So I told him all that Mr. Glennie had told me, how that Colonel John Mohune, whom men called Blackbeard, was a wastrel from his youth, and squandered all his substance in riotous living. Thus being at his last turn, he changed from royalist to rebel, and was set to guard the king in the castle of Carisbrooke. But there he stooped to a bribe, and took from his royal prisoner a splendid diamond of the crown to let him go; then, with the jewel in his pocket, turned traitor again, and showed a file of soldiers into the room where the king was stuck between the window bars, escaping. But no one trusted Blackbeard after that, and so he lost his post, and came back in his age, a broken man, to Moonfleet. There he rusted out his life, but when he neared his end was filled with fear, and sent for a clergyman to give him consolation. And ’twas at the parson’s instance that he made a will, and bequeathed the diamond, which was the only thing he had left, to the Mohune almshouses at Moonfleet. These were the very houses that he had robbed and let go to ruin, and they never benefited by his testament, for when it was opened there was the bequest plain enough, but not a word to say where was the jewel. Some said that it was all a mockery, and that Blackbeard never had the jewel; others that the jewel was in his hand when he died, but carried off by some that stood by. But most thought, and handed down the tale, that being taken suddenly, he died before he could reveal the safe place of the jewel; and that in his last throes he struggled hard to speak as if he had some secret to unburden.
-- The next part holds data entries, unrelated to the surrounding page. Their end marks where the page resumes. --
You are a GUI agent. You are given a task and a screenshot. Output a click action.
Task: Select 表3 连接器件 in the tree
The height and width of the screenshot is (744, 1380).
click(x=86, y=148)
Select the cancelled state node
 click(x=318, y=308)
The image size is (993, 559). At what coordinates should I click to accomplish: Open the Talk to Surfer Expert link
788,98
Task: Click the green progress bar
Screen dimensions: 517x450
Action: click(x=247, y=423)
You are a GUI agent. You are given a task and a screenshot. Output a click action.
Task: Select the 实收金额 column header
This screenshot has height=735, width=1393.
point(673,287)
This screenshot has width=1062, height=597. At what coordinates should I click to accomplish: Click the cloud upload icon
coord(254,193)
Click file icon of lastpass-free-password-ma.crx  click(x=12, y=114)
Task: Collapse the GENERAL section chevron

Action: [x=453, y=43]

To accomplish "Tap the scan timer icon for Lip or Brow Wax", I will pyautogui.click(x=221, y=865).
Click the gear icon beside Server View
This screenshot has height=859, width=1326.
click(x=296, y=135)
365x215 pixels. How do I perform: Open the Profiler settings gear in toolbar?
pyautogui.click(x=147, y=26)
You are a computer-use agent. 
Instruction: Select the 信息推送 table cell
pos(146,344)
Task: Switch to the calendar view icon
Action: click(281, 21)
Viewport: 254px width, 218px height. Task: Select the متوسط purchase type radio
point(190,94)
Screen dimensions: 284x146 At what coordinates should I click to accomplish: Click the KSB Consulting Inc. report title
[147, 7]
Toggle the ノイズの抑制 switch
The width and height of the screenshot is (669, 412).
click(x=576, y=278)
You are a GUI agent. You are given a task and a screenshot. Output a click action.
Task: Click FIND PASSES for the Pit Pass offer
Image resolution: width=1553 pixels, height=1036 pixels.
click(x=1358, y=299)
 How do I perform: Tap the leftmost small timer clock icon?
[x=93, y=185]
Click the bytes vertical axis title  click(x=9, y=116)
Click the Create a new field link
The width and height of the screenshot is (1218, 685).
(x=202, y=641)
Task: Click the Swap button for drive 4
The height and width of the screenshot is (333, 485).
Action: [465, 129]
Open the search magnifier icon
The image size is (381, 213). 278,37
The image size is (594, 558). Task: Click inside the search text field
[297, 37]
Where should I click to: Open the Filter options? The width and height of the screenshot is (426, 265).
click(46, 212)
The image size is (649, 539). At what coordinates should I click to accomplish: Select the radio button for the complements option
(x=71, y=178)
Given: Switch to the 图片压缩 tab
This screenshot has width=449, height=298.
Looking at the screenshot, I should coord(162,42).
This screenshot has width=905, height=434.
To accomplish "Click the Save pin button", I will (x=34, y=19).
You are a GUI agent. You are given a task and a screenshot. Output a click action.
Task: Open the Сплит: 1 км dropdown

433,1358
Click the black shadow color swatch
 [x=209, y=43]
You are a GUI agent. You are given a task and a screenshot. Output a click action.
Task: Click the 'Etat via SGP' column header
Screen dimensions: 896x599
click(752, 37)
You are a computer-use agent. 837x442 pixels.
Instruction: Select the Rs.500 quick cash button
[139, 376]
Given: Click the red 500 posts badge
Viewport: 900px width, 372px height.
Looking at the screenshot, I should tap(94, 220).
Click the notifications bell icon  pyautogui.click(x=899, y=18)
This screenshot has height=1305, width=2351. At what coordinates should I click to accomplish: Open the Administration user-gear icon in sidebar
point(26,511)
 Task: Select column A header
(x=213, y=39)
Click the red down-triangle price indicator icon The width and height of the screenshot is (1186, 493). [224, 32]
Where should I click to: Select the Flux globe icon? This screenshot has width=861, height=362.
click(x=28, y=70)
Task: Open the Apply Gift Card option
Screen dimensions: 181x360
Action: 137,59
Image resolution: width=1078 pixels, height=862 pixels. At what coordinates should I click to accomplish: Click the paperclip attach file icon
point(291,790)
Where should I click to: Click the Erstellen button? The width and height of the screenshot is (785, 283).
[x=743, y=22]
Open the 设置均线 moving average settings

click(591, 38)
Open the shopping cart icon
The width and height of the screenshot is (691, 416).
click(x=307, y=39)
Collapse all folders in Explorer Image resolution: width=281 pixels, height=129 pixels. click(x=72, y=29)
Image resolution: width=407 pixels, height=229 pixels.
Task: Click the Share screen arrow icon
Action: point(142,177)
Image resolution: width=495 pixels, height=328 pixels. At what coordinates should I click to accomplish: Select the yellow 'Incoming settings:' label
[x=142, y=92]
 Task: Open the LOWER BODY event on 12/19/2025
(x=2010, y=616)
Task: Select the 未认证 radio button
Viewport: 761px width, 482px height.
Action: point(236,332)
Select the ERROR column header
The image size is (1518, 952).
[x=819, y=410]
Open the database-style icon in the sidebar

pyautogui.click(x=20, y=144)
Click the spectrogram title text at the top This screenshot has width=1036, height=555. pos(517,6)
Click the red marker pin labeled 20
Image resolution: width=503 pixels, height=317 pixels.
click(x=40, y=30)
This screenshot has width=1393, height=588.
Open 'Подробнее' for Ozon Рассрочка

All this I told Elzevir, and he listened close as though some of it was new to him. When I was speaking of Blackbeard being at Carisbrooke, he made a little quick move as though to speak, but did not, waiting till I had finished the tale. Then he broke out with: “John, the diamond is yet at Carisbrooke. I wonder I had not thought of Carisbrooke before you spoke; and there he can get fourscore feet, and twice and thrice fourscore, if he list, and none to stop him. ’Tis Carisbrooke. I have heard of that well from childhood, and once saw it when a boy. It is dug in the Castle Keep, and goes down fifty fathoms or more into the bowels of the chalk below. It is so deep no man can draw the buckets on a winch, but they must have an ass inside a tread-wheel to hoist them up. Now, why this Colonel John Mohune, whom we call Blackbeard, should have chosen a well at all to hide his jewel in, I cannot say; but given he chose a well, ’twas odds he would choose Carisbrooke. ’Tis a known place, and I have heard that people come as far as from London to see the castle and this well.”
He spoke quick and with more fire than I had known him use before, and I felt he was right. It seemed indeed natural enough that if Blackbeard was to hide the diamond in a well, it would be in the well of that very castle where he had earned it so evilly.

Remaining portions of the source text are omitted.